◆ JOB: Recast the items between the lines holding "The height and width of the screenshot is (683, 1568)." and "Action: coord(11,177)", inclusive, as a two-column CSV headed instruction and action. Give one row per item, with its text and its answer each in one quoted field and line breaks turned into spaces.
-- -- --
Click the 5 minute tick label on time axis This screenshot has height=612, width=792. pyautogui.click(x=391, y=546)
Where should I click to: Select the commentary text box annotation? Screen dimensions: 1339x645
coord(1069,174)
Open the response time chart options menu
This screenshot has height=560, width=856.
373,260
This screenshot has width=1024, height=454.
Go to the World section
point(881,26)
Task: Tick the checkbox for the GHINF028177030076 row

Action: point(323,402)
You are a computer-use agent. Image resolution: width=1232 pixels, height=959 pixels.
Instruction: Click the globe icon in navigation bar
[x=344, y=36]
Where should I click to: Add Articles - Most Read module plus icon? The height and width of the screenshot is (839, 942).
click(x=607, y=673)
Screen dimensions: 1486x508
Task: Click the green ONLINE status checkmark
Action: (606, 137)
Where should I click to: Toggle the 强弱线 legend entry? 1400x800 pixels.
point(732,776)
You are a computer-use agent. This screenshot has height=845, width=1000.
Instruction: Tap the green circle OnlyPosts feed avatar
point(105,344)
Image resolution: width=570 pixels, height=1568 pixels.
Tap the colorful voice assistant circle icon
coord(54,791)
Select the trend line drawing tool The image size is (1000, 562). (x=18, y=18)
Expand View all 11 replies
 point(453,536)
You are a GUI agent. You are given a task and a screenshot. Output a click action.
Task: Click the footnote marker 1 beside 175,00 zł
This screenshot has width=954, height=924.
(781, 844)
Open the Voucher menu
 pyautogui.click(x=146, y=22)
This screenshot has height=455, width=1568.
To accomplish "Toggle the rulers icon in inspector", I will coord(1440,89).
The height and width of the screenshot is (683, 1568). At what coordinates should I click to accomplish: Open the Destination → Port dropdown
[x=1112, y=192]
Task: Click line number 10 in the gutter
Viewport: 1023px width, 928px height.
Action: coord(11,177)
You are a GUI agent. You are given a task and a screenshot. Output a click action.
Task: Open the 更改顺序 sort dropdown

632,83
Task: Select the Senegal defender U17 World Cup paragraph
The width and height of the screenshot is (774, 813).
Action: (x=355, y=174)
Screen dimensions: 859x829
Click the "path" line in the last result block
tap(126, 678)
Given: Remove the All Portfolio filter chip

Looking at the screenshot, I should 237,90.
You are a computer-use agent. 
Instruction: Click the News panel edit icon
-- -- --
◆ EXERCISE RESPONSE:
instruction,action
"The height and width of the screenshot is (683, 1568). At what coordinates should I click to accomplish: Open the Destination → Port dropdown","[x=1112, y=192]"
"Task: Click line number 10 in the gutter Viewport: 1023px width, 928px height.","Action: coord(11,177)"